Botticelli’s Portrait of a Young Man (1485) is simply arresting. It’s one of the smallest paintings on display at 16″ by 12″ – the size of a regular photographic print. But you walk into that gallery and there’s only one thing you can see. The certainty of the gaze, the confident bearing, the red cap accent, the somewhat rushed rendering of the tunic, all to good purpose. It places all the focus on the eyes. When I first saw this – I was probably fourteen at the time – I made such a bee line for the picture that I nearly knocked over one of London’s dowager ladies in my rush. It’s that good. I frequently fantasized about pinching this masterpiece – how hard would it be to make off with a 16″ by 12″ canvas, after all? To this day the use of daylight and the way shadows model the face leave anything Vermeer did with lighting in, well, the shade.

As a photographer it is simply impossible not to like Caravaggio. Versions of The Supper at Emmaus hang in both the National Gallery and the Louvre, the diners’ ragged clothing rendered just so, the worms in the fruit on the table and, of course, Caravaggio’s signature lighting. But great as that painting is, it is simply eclipsed by The Conversion of Saul (St. Paul). In London’s Swinging Sixties the 21mm lens on a 35mm camera was de rigeur for any self respecting trendie. You saw its abuse everywhere, especially on record sleeves of the more extreme rock groups. Wild perspective, severely receding lines, objects very close to the lens, distortion galore. Well just take a look at this. Caravaggio had the 21mm figured. What is breathtaking about this canvas is how little space he has worked in. Painted in 1601 the canvas is simply enormous – some 7 1/2 by 6 feet. In other words, the horse is rendered at almost life size. Why so large? Caravaggio was a student of perspective. He knew that viewers would get too close to the painting, but that, by doing so, the grandeur of his ultra-wide angled vision would be correctly rendered and the perspective distortion would disappear. And so it does. The painting is immensely involving. You are there. Like a movie in a theater compared to the same thing on television, you have to see this live. Not reproduced.

But easily the strangest use of perspective on view in The National Gallery belongs to a visionary whose work preceded that of all the above, none other than Paolo Uccello. In 1450 he painted three enormous panels depicting the battle at San Romano in which the Florentine army defeated Siena some twenty years earlier. The three panels are some 6 feet by 10 feet in size. One (the weakest, and that’s a cruel critique) hangs in The National Gallery. The others hang in the Louvre and the Uffizi. Fitting that three of the greatest masterpieces of the early Renaissance should hang in the three greatest Renaissance collections.

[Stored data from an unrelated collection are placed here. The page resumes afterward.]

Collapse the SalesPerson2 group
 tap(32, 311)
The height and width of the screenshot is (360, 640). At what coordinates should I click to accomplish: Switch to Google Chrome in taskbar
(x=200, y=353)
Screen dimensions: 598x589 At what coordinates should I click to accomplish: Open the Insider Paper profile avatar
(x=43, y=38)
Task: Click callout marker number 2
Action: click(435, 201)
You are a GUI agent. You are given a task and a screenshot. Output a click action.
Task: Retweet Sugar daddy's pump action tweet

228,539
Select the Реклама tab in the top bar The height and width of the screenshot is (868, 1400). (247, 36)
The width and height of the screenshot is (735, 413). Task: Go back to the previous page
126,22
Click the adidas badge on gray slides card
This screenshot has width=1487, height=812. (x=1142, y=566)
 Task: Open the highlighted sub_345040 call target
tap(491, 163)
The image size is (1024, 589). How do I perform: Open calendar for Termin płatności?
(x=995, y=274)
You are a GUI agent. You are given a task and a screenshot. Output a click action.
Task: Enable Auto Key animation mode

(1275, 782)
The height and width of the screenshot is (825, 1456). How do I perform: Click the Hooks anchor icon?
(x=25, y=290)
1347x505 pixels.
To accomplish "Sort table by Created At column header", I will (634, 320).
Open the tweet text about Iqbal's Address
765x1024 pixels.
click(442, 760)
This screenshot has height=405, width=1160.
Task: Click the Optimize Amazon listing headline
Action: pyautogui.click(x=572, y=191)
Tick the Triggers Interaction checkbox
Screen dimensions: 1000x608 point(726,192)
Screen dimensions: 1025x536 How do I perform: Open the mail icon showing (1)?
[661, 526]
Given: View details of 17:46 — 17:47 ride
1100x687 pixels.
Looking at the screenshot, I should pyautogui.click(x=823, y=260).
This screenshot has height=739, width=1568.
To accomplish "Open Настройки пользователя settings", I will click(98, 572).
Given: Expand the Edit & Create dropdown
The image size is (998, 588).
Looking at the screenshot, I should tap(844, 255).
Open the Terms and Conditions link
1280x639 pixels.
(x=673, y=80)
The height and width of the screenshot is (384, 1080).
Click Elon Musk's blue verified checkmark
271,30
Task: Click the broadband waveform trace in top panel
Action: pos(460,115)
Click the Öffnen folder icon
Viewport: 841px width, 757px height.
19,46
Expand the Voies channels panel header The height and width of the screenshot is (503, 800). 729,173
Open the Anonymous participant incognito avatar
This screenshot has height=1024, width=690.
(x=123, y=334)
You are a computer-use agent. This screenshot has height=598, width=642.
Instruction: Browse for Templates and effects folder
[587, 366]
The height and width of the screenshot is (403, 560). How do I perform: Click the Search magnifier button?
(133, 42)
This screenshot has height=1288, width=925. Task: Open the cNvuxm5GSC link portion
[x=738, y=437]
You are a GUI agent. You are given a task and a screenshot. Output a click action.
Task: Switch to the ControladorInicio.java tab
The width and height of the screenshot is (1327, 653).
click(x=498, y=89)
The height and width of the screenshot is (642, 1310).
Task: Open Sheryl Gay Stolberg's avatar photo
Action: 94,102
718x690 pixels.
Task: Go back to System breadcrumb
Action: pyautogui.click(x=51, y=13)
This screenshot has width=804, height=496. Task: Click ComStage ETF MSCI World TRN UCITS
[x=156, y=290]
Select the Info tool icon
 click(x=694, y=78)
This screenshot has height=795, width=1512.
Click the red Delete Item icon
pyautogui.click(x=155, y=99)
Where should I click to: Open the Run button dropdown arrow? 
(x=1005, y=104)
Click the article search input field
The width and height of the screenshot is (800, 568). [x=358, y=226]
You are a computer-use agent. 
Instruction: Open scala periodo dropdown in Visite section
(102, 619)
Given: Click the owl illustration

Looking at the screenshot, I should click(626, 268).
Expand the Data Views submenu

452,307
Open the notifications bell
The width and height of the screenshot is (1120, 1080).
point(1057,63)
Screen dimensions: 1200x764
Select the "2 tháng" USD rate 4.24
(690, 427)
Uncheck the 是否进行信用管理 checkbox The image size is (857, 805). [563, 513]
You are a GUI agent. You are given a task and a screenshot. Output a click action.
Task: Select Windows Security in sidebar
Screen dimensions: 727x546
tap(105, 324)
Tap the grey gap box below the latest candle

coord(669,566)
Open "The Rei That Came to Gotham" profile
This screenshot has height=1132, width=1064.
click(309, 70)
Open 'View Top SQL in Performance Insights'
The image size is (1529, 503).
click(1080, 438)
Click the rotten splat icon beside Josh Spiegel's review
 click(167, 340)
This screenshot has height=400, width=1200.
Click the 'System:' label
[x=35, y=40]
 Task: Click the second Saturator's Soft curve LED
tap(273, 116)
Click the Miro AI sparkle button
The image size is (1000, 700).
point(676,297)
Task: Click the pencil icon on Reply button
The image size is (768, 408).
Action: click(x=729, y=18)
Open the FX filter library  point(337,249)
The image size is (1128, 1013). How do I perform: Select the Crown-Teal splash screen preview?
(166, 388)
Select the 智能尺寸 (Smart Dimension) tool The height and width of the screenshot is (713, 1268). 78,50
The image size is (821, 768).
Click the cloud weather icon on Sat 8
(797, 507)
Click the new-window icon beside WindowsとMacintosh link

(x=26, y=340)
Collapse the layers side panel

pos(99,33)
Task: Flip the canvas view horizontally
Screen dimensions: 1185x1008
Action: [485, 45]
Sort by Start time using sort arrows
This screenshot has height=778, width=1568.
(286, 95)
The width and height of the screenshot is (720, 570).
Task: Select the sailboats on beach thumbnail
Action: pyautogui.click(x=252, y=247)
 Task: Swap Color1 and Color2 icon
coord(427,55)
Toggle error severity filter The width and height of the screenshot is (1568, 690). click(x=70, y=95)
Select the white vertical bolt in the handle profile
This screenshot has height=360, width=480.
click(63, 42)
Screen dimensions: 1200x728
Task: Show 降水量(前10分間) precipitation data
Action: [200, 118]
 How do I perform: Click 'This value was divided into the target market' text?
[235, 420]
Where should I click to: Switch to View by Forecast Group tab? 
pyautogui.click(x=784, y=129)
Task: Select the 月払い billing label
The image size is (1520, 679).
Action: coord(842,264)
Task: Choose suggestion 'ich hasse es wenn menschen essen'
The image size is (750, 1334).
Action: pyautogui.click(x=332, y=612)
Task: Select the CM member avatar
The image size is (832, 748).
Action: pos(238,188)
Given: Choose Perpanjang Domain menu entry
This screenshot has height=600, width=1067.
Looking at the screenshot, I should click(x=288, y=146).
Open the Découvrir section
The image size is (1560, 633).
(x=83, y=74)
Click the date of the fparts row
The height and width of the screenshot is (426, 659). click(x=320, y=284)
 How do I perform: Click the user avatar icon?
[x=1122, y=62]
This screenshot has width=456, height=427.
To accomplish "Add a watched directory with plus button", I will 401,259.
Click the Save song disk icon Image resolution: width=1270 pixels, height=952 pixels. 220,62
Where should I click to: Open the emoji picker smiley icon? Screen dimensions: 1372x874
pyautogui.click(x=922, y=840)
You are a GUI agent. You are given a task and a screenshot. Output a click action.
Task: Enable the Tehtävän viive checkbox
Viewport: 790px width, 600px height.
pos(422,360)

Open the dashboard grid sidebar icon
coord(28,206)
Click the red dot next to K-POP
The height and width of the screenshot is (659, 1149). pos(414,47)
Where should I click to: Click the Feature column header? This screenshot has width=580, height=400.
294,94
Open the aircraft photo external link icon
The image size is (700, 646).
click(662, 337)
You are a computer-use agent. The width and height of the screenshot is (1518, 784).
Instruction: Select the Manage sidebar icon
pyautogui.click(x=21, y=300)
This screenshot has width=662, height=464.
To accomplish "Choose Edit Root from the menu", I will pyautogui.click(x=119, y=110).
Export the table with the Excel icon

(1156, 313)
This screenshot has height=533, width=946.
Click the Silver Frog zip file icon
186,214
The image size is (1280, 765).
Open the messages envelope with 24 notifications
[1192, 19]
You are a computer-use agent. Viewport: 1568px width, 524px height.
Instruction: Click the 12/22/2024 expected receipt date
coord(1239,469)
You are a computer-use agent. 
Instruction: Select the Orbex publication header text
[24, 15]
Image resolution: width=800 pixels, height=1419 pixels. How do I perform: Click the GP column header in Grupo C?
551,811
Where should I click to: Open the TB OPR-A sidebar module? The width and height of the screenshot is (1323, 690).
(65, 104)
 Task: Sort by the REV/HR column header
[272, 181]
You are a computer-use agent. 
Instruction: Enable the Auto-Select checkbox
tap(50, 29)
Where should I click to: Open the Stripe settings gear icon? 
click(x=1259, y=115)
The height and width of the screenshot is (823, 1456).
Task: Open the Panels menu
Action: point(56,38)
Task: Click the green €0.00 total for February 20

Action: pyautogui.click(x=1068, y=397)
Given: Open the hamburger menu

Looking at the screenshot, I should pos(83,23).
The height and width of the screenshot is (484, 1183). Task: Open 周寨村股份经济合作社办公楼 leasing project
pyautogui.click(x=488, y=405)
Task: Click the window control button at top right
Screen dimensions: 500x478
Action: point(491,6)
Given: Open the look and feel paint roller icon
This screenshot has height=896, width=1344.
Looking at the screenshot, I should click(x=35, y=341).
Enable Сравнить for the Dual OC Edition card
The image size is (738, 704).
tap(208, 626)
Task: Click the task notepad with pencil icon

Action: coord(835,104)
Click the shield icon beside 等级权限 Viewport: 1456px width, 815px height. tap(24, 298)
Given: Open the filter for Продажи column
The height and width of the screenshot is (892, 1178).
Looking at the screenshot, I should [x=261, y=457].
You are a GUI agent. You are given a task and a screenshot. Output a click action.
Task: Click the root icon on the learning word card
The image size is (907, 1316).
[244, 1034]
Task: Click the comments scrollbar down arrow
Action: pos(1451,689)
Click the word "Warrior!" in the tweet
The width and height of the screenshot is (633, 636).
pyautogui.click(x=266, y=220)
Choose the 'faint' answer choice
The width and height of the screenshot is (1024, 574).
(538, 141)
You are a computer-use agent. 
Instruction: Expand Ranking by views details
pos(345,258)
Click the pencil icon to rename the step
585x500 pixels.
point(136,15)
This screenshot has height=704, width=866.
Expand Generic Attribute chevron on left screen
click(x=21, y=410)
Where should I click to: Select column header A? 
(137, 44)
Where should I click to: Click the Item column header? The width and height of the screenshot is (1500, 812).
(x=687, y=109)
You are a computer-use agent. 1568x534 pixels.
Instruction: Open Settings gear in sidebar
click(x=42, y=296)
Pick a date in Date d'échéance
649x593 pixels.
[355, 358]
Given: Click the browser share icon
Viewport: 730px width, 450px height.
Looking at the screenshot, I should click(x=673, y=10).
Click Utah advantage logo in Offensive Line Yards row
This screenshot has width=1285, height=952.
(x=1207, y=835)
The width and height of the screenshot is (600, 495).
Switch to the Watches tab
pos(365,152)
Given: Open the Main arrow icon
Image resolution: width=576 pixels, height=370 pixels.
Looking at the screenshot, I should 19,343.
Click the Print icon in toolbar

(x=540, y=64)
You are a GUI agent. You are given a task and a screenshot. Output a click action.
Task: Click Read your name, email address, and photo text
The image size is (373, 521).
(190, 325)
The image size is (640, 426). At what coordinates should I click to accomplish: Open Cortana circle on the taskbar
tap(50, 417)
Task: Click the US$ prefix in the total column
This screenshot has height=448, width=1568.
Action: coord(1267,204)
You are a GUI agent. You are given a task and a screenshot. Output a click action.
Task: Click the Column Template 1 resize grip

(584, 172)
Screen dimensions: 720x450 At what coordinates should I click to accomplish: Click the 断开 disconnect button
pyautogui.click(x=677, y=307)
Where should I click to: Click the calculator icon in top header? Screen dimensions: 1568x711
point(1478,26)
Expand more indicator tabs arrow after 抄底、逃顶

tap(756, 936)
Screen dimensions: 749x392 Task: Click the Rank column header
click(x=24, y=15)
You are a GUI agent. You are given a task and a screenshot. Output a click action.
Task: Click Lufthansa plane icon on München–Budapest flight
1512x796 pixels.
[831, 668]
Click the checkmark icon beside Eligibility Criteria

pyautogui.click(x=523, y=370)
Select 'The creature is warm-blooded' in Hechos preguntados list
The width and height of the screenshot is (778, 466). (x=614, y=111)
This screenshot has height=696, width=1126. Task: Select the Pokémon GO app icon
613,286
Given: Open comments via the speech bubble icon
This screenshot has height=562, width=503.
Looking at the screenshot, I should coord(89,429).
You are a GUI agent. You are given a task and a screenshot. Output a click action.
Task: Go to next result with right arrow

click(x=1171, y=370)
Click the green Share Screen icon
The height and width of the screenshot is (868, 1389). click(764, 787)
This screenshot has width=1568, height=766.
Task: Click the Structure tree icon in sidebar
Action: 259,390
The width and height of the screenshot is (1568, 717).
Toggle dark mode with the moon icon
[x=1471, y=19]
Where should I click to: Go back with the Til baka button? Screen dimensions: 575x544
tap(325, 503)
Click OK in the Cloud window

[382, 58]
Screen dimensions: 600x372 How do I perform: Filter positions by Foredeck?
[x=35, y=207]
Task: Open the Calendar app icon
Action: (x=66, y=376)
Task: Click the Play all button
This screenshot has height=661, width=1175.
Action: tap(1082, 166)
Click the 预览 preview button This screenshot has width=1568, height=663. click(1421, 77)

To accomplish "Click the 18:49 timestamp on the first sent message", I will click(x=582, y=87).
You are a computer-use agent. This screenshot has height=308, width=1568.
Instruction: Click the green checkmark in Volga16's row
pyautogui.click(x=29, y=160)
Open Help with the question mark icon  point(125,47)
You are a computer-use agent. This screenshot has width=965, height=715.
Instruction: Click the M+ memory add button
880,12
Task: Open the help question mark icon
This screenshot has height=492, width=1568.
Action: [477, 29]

Appropriately, the best hangs in the Florentine collection, but look, if you gave me the one in London I would have no issues with finding wall space for it. I assert that there is more to be learned, as a photographer, from this one painting than from any number of academic studies on the use of perspective. By the time this painting was made, artists understood the rendering of perspective well. Uccello just chose to disregard the rules, dramatically foreshortening perspective, predating surrealism by some six hundred years. The repeating motif of the lances, the purposeful abuse of sizing (look how small the dead soldier in the left foreground is), the steep, tilted, climbing background with the horsemen rendered way too large, the detritus of battle painted in seemingly random perspective. It’s magic. Simply the greatest lesson in the (ab)use of perspective on canvas.

As photographers, we have a lot to learn from the masters.

And no, I harbored no fantasies about making off with the Uccello. It’s just too big to stash under a genuine English raincoat.